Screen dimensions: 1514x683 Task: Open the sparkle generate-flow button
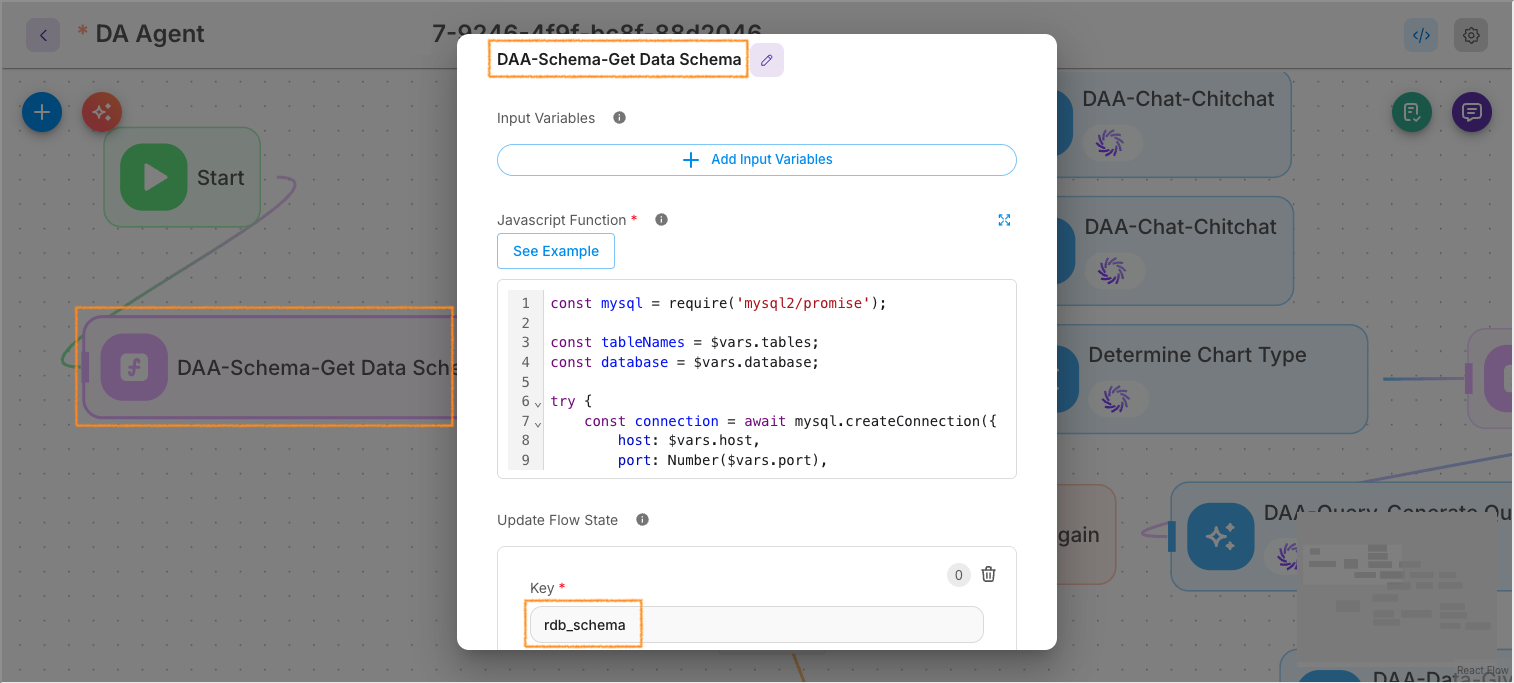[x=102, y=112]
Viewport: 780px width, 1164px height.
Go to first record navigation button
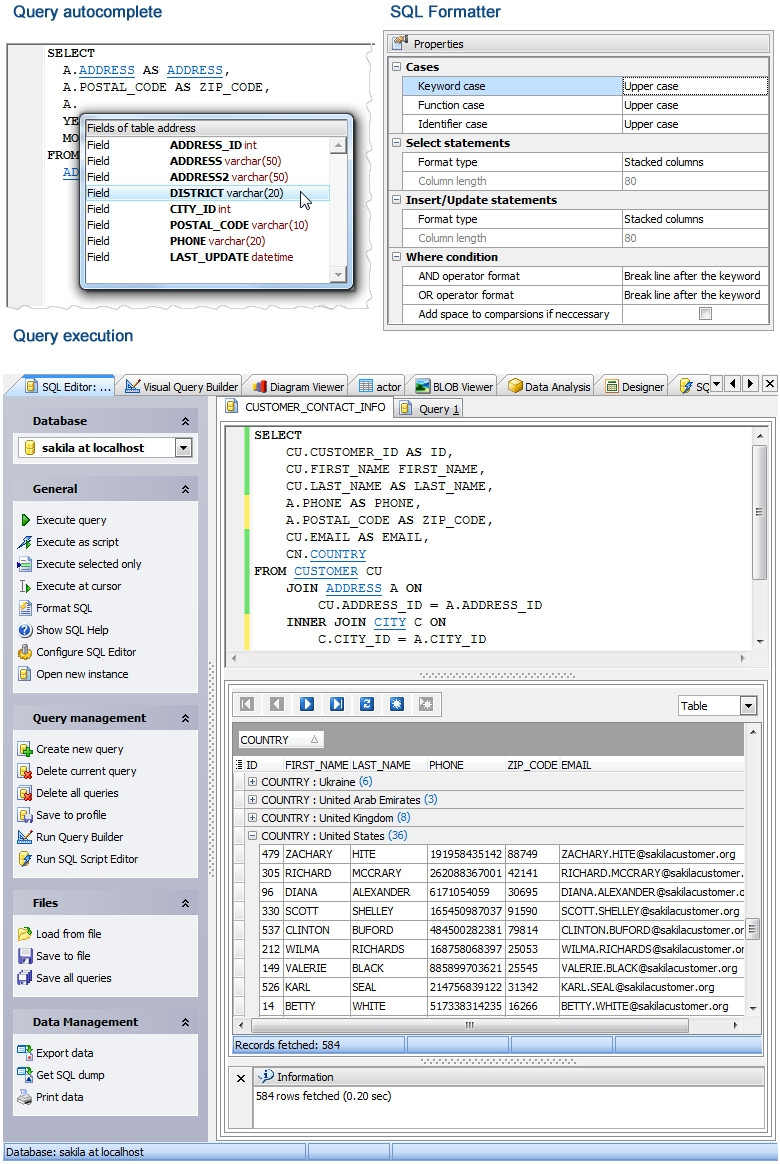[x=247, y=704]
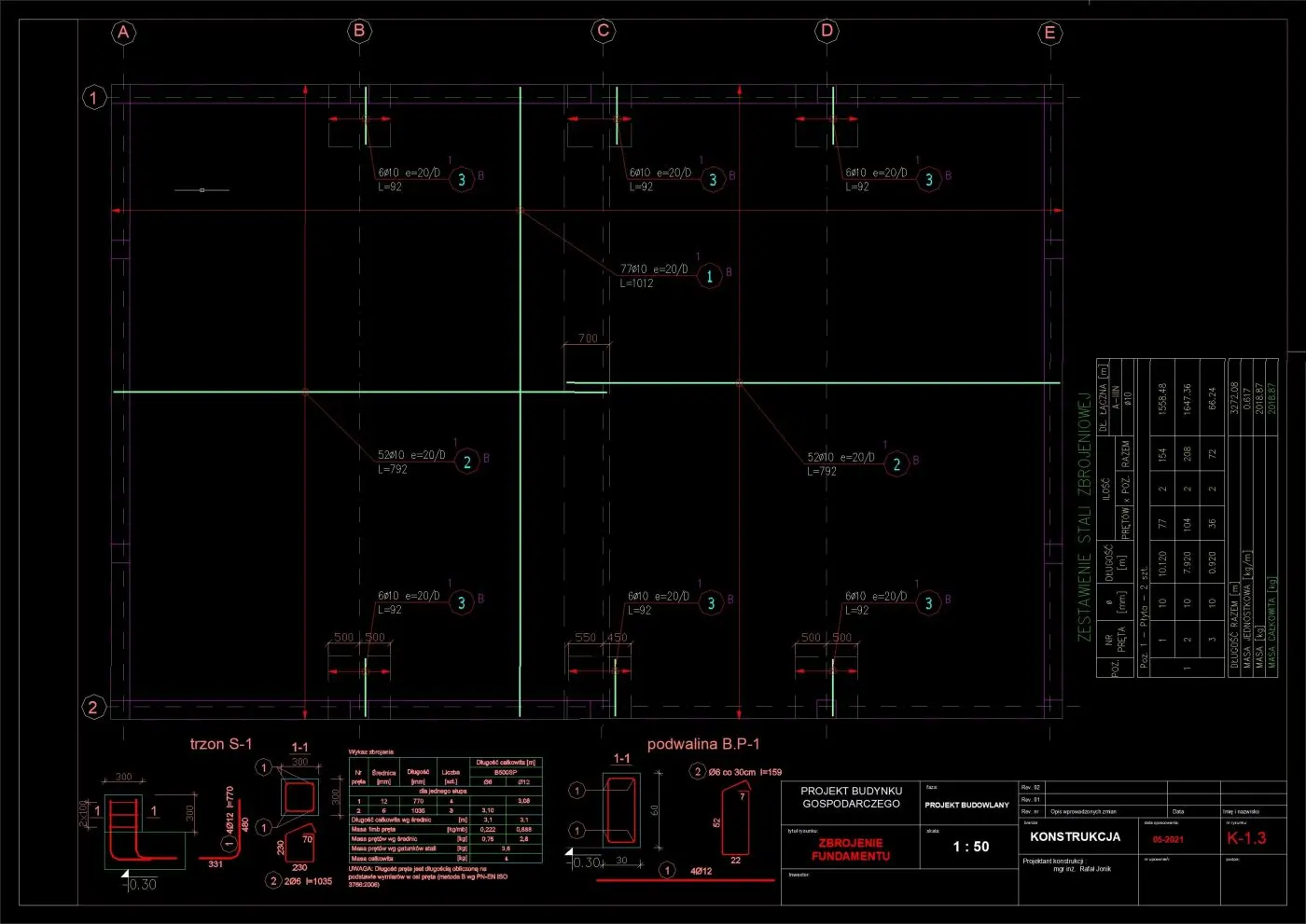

--*--

> **Work required**: Replace every "button" in the data above with "control" and give the lines again, changing nothing else and leaving out the pictures.

> **Exercise output**:
Screen dimensions: 1514x683 Task: Open the sparkle generate-flow control
[x=102, y=112]
Viewport: 780px width, 1164px height.
Go to first record navigation control
[x=247, y=704]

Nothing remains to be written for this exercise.